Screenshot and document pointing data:
****************

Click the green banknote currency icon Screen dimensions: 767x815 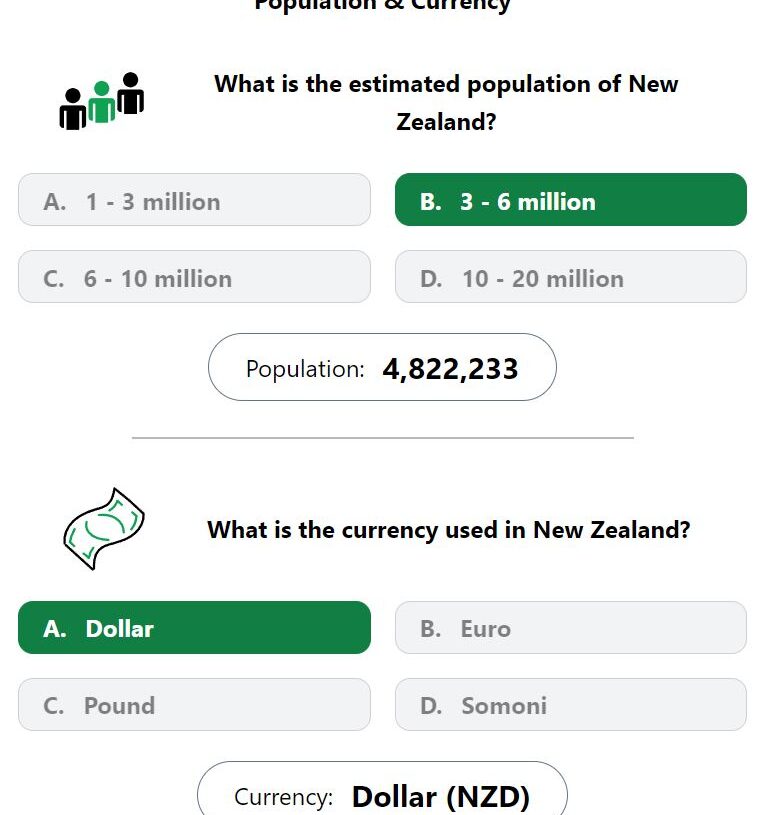click(x=104, y=529)
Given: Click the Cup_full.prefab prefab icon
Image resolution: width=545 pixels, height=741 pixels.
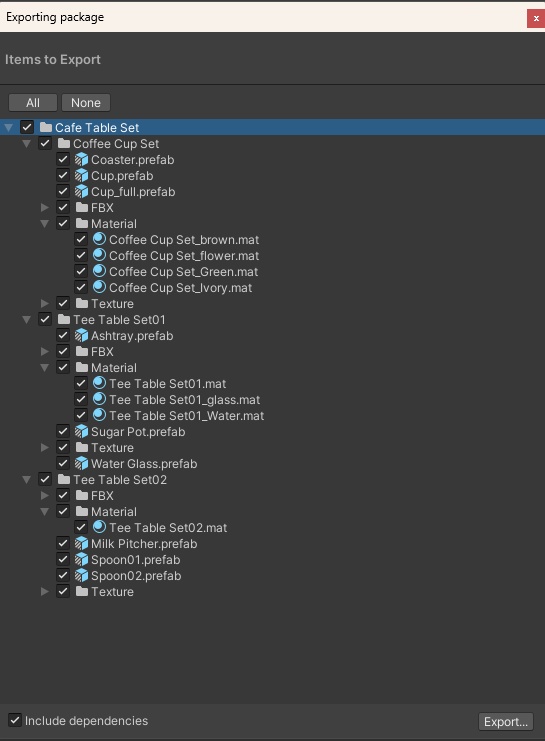Looking at the screenshot, I should click(81, 191).
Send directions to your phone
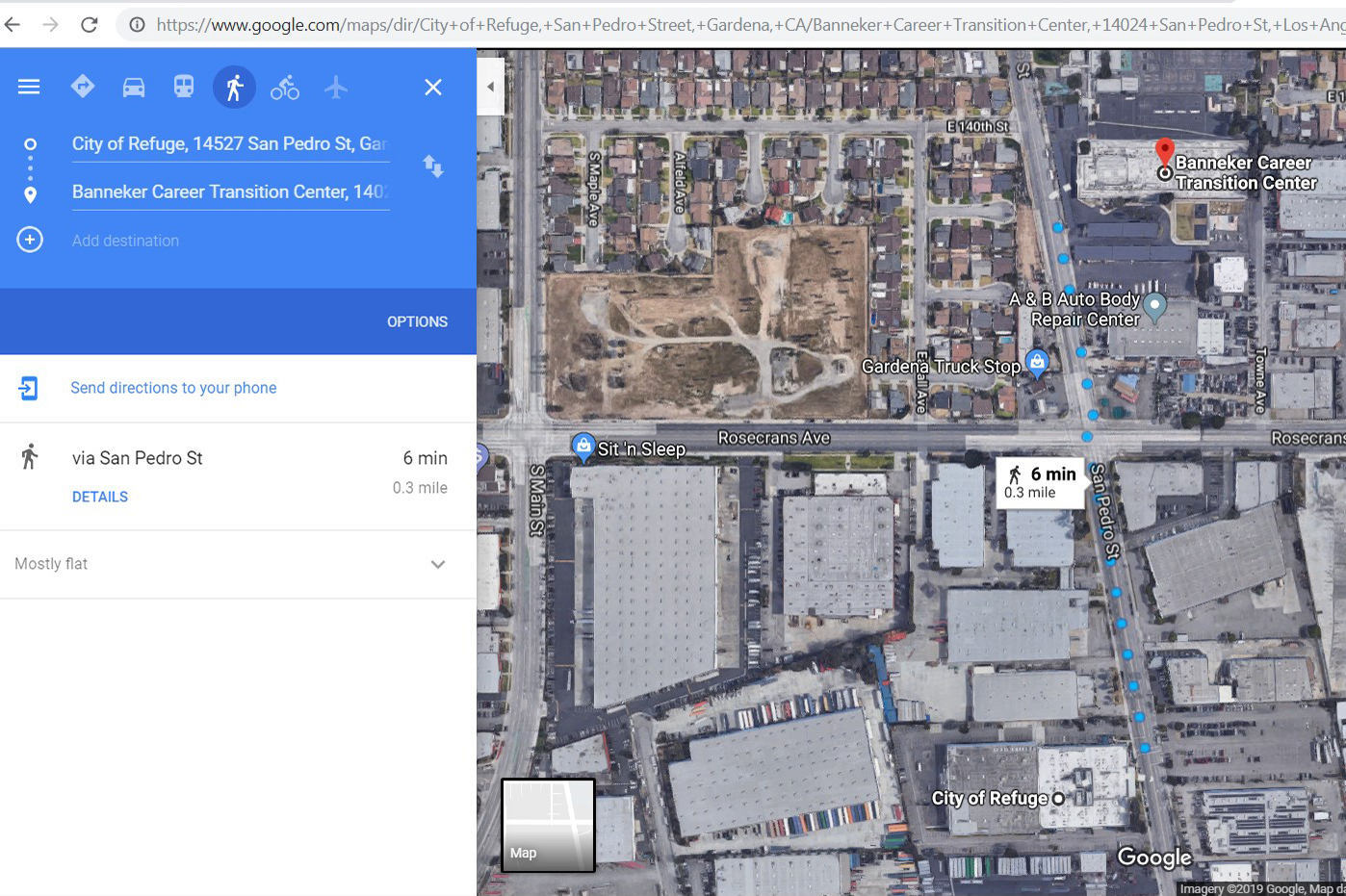This screenshot has height=896, width=1346. 173,388
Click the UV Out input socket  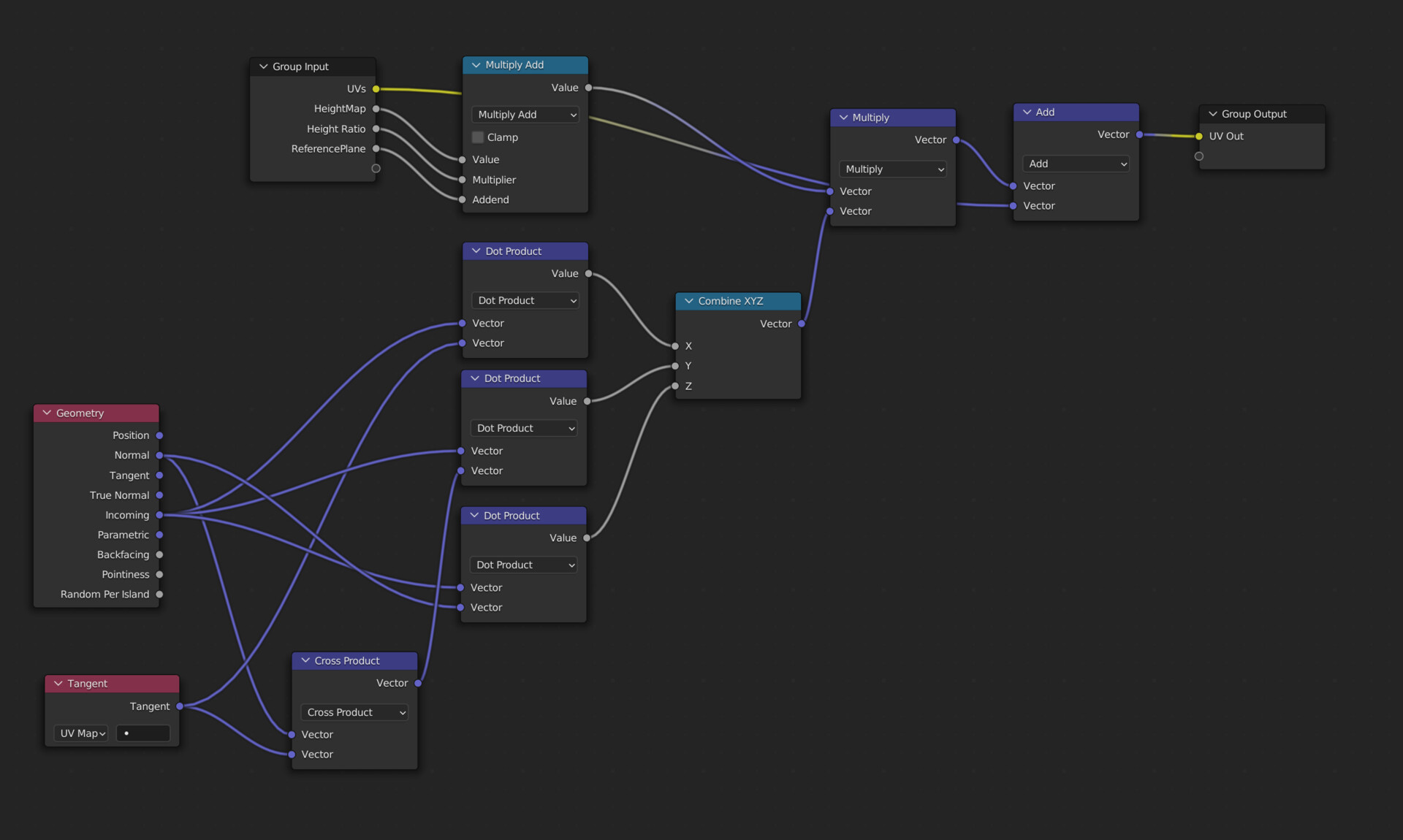click(1199, 137)
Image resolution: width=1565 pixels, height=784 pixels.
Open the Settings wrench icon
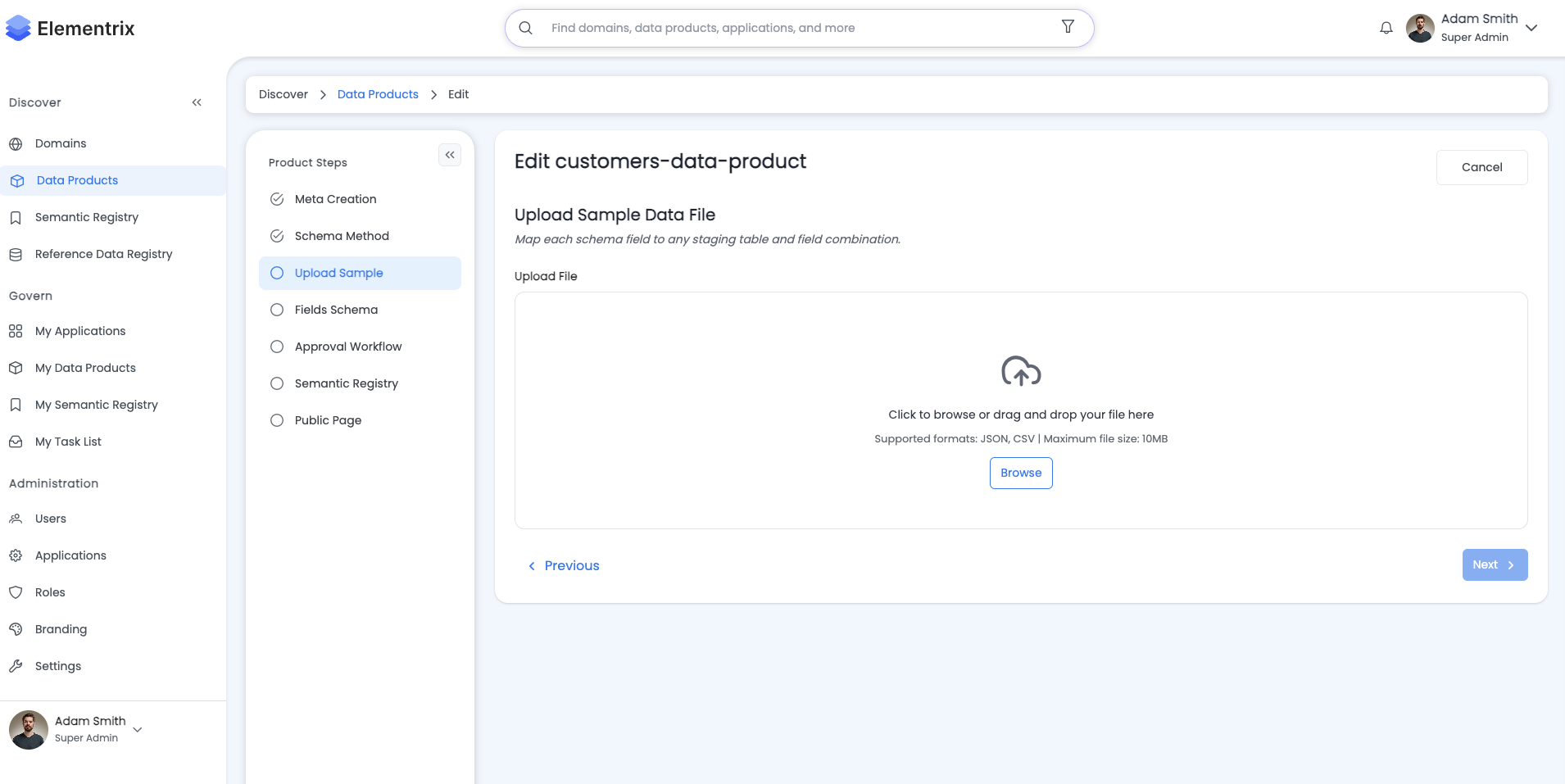coord(16,665)
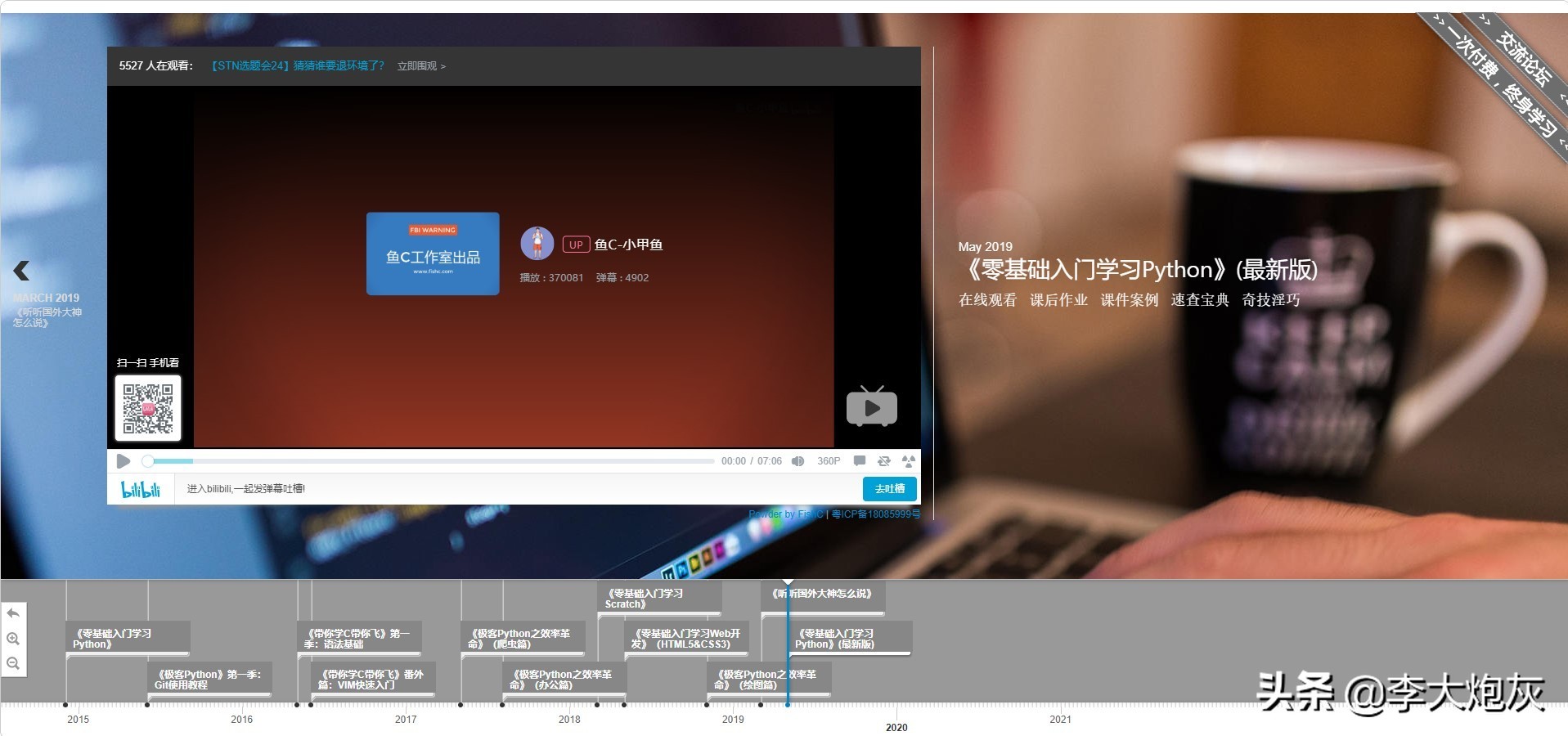Screen dimensions: 1568x736
Task: Scan-view the QR code thumbnail under 扫一扫 手机看
Action: point(148,407)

****************

Work instructions: Edit the lines from the one containing "Given: Click the Cup_full.prefab prefab icon" down to the one containing "This screenshot has", putting "tablet" in place of "phone" and keeping everything else unchanged. Leave the pictures out of your answer.

Problem solution:
Given: Click the Cup_full.prefab prefab icon
Image resolution: width=545 pixels, height=741 pixels.
Looking at the screenshot, I should click(81, 191).
Send directions to your tablet
This screenshot has height=896, width=1346. 173,388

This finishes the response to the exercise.